▽

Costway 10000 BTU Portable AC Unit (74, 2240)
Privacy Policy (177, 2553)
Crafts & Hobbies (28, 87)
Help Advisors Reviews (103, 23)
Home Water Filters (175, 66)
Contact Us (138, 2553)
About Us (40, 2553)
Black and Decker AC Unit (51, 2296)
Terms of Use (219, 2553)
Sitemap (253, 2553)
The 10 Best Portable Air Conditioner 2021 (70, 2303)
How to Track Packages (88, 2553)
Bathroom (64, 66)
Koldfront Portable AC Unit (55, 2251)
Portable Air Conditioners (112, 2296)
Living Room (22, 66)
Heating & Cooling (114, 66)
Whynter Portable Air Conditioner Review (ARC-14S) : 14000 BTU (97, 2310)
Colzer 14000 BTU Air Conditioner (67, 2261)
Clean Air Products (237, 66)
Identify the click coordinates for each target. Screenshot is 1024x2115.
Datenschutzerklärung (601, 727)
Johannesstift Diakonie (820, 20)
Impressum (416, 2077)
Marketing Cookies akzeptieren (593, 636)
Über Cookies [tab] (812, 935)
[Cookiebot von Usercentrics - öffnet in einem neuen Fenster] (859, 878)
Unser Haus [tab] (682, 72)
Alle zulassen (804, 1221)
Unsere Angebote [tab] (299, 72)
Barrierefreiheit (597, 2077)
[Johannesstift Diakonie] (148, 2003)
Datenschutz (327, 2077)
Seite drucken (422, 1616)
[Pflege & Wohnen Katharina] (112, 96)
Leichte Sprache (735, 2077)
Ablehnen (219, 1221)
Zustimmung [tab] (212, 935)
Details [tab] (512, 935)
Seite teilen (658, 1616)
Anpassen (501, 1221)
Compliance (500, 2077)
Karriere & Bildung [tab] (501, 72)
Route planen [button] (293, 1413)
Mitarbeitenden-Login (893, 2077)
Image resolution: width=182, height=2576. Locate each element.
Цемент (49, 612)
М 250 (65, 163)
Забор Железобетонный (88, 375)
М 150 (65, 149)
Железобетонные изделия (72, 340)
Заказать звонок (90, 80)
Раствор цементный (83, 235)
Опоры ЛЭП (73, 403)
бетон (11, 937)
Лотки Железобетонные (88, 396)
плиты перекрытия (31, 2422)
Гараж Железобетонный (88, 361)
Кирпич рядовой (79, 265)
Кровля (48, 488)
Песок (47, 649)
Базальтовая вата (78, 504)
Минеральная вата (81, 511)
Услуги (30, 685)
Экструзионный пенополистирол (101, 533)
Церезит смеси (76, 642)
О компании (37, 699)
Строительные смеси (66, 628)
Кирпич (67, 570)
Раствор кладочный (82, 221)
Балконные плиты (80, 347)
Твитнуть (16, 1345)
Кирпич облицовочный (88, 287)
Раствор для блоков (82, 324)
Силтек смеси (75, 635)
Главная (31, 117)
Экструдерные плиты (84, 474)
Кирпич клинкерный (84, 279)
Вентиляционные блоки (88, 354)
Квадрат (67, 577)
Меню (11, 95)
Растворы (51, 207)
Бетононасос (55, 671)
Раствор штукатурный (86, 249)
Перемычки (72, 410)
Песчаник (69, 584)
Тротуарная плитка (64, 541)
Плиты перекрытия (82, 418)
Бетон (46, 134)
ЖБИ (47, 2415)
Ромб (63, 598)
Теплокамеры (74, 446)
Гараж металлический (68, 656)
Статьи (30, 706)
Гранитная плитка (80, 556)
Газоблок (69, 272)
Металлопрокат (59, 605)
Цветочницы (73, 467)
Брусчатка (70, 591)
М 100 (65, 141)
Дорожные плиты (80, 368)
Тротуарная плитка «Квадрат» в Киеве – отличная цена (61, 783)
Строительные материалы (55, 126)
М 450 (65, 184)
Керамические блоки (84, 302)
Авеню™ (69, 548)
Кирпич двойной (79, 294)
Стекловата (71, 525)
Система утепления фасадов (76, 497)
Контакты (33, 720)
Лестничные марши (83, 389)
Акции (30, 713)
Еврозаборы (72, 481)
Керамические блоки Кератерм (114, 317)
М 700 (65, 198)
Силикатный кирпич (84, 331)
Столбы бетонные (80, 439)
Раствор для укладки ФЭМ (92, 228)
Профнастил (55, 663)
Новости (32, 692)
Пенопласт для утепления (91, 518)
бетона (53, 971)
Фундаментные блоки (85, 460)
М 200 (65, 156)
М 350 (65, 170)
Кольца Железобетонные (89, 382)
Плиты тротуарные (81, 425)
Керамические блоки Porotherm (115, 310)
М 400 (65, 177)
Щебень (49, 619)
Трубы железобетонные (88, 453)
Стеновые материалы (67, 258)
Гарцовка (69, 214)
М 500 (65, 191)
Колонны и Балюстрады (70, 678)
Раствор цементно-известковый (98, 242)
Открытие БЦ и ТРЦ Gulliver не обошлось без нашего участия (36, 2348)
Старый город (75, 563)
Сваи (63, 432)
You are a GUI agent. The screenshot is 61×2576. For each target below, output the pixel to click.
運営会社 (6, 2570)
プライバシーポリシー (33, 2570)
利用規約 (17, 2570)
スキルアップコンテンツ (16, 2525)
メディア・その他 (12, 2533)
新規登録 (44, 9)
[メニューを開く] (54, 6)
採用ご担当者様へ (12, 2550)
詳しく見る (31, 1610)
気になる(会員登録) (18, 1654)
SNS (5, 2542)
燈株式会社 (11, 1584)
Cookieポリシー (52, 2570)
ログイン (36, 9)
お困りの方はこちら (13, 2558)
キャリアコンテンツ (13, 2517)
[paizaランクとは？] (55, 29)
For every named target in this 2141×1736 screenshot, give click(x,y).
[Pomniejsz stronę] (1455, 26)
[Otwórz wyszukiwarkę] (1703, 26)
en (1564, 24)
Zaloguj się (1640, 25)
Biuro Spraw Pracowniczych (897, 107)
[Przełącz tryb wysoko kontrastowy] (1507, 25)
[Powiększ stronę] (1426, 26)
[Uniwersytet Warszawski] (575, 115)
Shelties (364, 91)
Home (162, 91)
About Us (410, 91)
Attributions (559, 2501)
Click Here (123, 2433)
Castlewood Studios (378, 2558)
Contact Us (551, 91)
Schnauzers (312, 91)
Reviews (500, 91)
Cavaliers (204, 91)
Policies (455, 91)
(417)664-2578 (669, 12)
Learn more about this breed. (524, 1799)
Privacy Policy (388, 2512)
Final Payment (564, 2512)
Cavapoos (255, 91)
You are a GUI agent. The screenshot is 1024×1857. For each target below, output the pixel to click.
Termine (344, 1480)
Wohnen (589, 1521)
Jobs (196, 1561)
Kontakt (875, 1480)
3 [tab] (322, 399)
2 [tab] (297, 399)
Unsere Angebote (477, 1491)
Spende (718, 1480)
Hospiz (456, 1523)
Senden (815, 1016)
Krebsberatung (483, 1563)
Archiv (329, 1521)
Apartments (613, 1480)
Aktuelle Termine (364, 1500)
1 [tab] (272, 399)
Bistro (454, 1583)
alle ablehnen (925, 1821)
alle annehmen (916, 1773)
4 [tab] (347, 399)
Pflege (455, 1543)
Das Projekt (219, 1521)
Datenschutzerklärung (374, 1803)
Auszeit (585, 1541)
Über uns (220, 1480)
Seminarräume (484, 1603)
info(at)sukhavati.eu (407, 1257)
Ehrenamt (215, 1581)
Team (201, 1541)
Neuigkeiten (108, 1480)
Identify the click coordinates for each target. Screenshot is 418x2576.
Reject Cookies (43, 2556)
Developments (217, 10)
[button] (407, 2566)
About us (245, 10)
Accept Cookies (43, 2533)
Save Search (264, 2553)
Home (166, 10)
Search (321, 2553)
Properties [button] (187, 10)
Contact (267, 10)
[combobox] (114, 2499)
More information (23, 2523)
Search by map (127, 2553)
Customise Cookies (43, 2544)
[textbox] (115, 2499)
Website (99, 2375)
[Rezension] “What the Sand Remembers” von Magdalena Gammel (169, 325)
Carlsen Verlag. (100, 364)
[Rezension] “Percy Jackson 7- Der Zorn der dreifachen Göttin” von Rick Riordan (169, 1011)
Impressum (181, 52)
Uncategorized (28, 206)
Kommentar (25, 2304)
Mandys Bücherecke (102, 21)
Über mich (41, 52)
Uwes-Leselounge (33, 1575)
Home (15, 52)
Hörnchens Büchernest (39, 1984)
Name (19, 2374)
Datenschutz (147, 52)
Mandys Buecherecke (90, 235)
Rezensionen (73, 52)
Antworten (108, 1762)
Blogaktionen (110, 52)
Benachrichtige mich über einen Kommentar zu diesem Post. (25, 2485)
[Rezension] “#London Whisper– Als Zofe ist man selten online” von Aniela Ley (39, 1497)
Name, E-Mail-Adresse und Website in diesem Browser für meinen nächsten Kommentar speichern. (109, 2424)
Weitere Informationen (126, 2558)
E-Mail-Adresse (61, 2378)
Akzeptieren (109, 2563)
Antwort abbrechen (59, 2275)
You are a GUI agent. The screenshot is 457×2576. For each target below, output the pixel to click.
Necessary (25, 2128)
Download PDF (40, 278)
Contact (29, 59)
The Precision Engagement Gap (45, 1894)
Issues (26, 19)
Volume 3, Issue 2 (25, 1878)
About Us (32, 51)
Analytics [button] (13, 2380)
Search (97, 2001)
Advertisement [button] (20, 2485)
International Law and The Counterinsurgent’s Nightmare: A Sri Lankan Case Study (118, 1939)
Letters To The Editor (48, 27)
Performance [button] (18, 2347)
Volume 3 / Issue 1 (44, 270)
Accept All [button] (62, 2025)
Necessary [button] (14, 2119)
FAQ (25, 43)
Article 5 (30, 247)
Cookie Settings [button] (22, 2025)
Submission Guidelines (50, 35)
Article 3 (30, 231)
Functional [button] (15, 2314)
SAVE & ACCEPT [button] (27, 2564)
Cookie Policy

△

Of all the entries above, output exactly the lines between the one holding "Плиты перекрытия (82, 418)" and the one holding "Еврозаборы (72, 481)", inclusive.

_RESPONSE_.
Плиты перекрытия (82, 418)
Бетон (46, 134)
ЖБИ (47, 2415)
Ромб (63, 598)
Теплокамеры (74, 446)
Гараж металлический (68, 656)
Статьи (30, 706)
Гранитная плитка (80, 556)
Газоблок (69, 272)
Металлопрокат (59, 605)
Цветочницы (73, 467)
Брусчатка (70, 591)
М 100 (65, 141)
Дорожные плиты (80, 368)
Тротуарная плитка «Квадрат» в Киеве – отличная цена (61, 783)
Строительные материалы (55, 126)
М 450 (65, 184)
Керамические блоки (84, 302)
Авеню™ (69, 548)
Кирпич двойной (79, 294)
Стекловата (71, 525)
Система утепления фасадов (76, 497)
Контакты (33, 720)
Лестничные марши (83, 389)
Акции (30, 713)
Еврозаборы (72, 481)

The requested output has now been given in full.